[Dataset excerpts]
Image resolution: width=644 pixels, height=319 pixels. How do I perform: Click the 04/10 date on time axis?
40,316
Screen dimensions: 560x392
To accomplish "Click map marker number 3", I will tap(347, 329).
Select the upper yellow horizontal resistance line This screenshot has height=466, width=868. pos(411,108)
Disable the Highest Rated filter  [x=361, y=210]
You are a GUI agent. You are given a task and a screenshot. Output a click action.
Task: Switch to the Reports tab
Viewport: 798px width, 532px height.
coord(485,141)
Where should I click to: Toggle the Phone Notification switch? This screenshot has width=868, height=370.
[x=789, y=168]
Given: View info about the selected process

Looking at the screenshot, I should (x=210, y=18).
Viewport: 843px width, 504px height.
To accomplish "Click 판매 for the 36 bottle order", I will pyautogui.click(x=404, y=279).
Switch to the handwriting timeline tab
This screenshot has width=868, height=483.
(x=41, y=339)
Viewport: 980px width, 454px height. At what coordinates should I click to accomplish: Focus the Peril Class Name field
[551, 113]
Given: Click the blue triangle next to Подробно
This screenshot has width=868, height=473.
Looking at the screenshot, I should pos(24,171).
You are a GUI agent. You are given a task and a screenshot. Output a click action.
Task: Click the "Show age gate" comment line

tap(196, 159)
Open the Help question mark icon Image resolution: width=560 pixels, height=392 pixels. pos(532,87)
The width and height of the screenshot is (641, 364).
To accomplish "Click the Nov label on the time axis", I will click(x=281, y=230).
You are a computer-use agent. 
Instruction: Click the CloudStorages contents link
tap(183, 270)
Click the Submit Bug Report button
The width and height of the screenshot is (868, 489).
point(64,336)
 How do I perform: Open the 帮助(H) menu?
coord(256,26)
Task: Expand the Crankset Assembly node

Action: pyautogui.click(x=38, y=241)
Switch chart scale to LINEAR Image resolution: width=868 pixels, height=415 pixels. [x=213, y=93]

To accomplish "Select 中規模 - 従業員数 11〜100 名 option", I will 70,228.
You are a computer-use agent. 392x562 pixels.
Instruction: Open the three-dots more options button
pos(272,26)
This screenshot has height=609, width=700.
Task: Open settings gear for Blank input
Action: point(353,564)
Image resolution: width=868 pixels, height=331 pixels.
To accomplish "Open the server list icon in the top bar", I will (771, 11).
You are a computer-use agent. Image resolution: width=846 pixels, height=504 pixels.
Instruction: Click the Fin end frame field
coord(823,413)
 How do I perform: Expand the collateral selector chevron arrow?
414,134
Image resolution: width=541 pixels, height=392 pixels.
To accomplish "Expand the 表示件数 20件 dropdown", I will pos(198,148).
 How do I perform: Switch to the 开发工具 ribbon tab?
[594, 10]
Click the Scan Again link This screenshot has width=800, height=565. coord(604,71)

> TASK GOAL: Wherever the word "computer" turns up in the records above, copy the line that holds it.

> SOLUTION TO THIS PROBLEM:
You are a computer-use agent. 
You are a computer-use agent. 392x562 pixels.
You are a computer-use agent. Image resolution: width=846 pixels, height=504 pixels.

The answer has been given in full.